Provisions are not recognised in respect of future operating losses.
Sales:
Sales provisions relate to “cash-back” and similar promotions, product
warranties, product returns, and network operator performance penalties.
The anticipated costs of these items are assessed by reference to historic
trends and any other information that is considered to be relevant.
Other:
Other provisions relate to dilapidations and similar property costs,
unresolved tax issues and legal disputes, and costs associated with
onerous contracts. All such provisions are assessed by reference
to the best available information at the balance sheet date.
s) Headline results
Headline results are stated before the amortisation of acquisition
intangibles and goodwill expense. Headline results also exclude any
one-off items that are considered to be so material that they require
separate disclosure to avoid distortion of underlying performance.
t) Use of critical accounting estimates and assumptions
Estimates and assumptions used in the preparation of the financial
statements are continually reviewed and revised as necessary. Whilst
every effort is made to ensure that such estimates and assumptions
are reasonable, by their nature they are uncertain, and as such changes
in estimates and assumptions may have a material impact in the
financial statements.
The principal balances in the financial statements where changes in
estimates and assumptions may have a material impact are as follows:
Subscriber acquisition costs:
Estimates made in relation to future cash inflows, related cash outflows and
rates of in-contract churn are based on the best information available at the
balance sheet date, but such estimates may differ from actual results.
Recoverable amount of non-current assets:
All non-current assets, including goodwill and other intangible assets,
are reviewed for potential impairment using estimates of the future
economic benefits attributable to them. In the case of customer bases,
such estimates involve assumptions in relation to future customer margins
and average customer lives. Any estimates of future economic benefits
made in relation to non-current assets may differ from the benefits that
ultimately arise, and materially affect the recoverable value of the asset.

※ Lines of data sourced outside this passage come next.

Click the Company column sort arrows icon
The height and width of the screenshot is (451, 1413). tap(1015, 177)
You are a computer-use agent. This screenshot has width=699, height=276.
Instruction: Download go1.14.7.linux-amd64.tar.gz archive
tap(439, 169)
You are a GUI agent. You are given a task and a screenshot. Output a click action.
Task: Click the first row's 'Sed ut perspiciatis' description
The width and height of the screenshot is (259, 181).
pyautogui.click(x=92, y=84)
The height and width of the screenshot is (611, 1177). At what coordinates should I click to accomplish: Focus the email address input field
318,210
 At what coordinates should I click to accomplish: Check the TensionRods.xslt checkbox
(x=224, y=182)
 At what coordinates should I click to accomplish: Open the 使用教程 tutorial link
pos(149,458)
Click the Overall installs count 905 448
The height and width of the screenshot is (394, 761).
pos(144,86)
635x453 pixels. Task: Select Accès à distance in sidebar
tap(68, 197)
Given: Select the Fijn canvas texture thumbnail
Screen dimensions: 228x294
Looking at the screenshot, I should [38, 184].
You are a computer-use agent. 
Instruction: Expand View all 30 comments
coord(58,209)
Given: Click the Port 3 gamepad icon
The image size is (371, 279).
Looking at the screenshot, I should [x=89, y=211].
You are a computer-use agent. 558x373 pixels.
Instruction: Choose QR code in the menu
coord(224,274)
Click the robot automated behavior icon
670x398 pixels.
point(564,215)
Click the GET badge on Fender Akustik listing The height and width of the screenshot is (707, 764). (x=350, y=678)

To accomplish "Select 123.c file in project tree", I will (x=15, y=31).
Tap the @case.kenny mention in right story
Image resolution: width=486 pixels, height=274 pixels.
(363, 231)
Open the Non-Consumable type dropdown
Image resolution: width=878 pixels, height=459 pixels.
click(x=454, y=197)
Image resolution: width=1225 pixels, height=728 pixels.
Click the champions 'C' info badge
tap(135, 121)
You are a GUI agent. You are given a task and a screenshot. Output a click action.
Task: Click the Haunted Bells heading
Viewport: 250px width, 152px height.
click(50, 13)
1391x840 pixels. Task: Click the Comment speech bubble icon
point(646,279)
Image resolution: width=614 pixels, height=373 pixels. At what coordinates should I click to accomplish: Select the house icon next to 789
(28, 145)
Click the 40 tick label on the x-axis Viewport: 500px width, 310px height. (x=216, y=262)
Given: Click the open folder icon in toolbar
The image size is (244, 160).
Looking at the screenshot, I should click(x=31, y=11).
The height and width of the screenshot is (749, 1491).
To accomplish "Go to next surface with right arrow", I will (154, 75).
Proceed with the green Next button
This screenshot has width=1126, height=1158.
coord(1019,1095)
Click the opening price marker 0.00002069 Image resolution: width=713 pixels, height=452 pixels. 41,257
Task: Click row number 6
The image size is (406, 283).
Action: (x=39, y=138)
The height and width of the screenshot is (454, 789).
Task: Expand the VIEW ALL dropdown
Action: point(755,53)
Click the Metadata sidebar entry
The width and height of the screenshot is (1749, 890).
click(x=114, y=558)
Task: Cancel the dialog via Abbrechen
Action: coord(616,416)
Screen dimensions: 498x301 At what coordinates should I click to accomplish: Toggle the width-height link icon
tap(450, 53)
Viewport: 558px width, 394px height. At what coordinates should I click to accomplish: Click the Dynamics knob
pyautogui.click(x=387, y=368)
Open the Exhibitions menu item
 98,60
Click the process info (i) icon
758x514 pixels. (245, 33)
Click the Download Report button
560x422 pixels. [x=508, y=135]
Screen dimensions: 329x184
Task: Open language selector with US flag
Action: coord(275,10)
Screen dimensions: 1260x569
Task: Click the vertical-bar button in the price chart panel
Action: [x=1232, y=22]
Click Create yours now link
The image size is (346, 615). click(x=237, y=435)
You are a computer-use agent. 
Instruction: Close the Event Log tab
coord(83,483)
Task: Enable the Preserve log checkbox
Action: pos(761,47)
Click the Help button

Trade and other receivables:
Provisions for irrecoverable receivables are based on extensive historic
evidence, and the best available information in relation to specific issues,
but are nevertheless inherently uncertain.
Current taxation:
The complex nature of tax legislation across the tax jurisdictions in
which the Group operates necessitates the use of many estimates
and assumptions, where the outcome may differ from that assumed.
Deferred taxation:
The extent to which tax losses can be utilised depends on the extent
to which taxable profits are generated in the relevant jurisdictions in the
foreseeable future, and on the tax legislation then in force, and as such
the value of associated deferred tax assets is uncertain.
Provisions:
The Group’s reorganisation provisions are based on the best information
available to management at the balance sheet date. However, the future
costs assumed are inevitably only estimates, which may differ from those
ultimately incurred.
Sales provisions are based on historic patterns: of redemption for
promotions, product return rates for returns and warranties, and penalty
rates from network operators. The Group has extensive data in all areas;
however, if the historic patterns on which the provisions are based
change significantly in the future, the financial statements may be
materially impacted.
Provisions relating to the disposal of excess property necessitate
assumptions in respect of period to disposal and exit costs, which may
differ from the ultimate cost of disposal.